* _Data supplied_:
<<<<

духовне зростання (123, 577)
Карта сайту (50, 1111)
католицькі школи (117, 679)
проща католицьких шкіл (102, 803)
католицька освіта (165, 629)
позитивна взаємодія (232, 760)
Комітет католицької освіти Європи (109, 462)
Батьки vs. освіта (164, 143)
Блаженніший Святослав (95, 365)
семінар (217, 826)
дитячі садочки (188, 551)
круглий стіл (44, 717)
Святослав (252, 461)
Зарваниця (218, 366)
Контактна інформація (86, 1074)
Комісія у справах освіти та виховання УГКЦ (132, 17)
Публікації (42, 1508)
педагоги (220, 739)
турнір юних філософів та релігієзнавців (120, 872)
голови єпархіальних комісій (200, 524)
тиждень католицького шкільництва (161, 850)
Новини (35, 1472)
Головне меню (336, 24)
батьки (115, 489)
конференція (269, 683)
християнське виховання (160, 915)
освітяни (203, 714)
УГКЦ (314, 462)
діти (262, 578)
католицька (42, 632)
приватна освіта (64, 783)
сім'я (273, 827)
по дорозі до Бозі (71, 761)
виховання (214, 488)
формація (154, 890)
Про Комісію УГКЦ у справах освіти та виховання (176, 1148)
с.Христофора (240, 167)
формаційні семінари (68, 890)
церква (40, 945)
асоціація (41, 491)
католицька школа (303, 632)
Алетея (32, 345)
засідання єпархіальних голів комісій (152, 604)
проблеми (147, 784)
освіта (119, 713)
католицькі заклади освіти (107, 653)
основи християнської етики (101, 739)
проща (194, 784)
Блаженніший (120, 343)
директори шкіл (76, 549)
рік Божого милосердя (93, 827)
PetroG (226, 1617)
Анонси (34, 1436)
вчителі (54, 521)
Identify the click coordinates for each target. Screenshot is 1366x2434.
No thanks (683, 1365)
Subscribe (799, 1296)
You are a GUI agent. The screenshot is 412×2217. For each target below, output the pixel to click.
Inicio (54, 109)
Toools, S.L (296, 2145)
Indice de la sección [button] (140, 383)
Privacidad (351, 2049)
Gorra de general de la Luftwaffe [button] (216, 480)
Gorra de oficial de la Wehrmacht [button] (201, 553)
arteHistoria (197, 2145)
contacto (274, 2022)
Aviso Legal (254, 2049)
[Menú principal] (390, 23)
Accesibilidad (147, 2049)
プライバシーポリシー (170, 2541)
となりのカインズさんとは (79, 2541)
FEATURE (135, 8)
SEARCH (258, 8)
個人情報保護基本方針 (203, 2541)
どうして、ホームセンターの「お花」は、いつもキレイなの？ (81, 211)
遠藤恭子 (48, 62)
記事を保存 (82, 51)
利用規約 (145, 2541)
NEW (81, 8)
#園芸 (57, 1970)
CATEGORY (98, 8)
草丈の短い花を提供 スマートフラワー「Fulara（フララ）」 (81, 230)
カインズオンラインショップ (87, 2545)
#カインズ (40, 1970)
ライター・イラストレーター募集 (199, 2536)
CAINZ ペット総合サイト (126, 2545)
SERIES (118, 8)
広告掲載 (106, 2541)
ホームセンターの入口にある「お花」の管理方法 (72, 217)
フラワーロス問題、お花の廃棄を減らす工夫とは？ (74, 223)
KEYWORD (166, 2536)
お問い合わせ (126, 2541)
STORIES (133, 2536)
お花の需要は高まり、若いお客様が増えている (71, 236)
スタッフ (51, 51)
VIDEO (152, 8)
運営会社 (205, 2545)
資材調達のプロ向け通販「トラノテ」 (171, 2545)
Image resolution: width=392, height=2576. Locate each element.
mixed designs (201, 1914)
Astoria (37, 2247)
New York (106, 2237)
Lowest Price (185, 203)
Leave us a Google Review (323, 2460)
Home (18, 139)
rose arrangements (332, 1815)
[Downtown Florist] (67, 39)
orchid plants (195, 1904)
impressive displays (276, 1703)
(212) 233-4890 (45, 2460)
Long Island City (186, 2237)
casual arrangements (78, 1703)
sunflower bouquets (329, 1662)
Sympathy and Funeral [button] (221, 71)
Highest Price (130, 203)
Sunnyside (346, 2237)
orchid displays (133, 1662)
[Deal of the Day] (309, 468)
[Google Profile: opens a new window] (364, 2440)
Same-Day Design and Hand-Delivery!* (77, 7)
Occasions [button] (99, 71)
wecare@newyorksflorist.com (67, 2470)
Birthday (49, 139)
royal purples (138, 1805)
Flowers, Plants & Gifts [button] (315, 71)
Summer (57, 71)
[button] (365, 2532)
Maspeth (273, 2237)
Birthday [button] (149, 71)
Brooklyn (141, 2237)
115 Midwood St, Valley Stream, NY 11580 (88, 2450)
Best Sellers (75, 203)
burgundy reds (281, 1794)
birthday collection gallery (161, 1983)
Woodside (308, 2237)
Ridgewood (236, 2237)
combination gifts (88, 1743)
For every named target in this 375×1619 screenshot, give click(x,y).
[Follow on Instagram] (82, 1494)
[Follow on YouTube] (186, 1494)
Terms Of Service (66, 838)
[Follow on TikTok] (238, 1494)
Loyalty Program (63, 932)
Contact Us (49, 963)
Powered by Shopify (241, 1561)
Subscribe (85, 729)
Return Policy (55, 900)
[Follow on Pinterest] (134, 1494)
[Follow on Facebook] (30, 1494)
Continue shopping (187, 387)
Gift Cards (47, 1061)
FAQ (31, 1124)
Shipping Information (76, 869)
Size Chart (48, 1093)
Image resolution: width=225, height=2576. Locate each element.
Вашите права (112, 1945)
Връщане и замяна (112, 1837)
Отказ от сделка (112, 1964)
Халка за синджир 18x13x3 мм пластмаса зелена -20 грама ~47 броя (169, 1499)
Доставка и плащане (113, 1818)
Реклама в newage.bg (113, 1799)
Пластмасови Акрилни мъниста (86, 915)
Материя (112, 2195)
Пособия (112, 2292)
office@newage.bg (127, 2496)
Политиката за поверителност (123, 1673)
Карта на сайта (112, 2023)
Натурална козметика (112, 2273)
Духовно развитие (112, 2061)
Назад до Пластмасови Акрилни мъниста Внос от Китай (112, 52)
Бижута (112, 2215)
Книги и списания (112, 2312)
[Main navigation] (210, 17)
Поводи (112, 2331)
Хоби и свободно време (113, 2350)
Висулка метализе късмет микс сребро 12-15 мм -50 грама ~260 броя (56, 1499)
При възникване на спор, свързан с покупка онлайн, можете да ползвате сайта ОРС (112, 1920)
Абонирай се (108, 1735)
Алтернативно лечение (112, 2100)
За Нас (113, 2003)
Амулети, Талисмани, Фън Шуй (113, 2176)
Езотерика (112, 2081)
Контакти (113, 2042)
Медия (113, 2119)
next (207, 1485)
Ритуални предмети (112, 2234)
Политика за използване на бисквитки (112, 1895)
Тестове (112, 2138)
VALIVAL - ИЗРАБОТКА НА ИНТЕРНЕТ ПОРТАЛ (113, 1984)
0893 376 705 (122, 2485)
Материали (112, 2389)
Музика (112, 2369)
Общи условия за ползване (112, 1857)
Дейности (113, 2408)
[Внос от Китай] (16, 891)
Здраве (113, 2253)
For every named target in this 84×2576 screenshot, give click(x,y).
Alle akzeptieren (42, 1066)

>>>>

* _To do_:
Only a number is needed here: the count of lines above that hold the string "newage".

* _Problem solution_:
2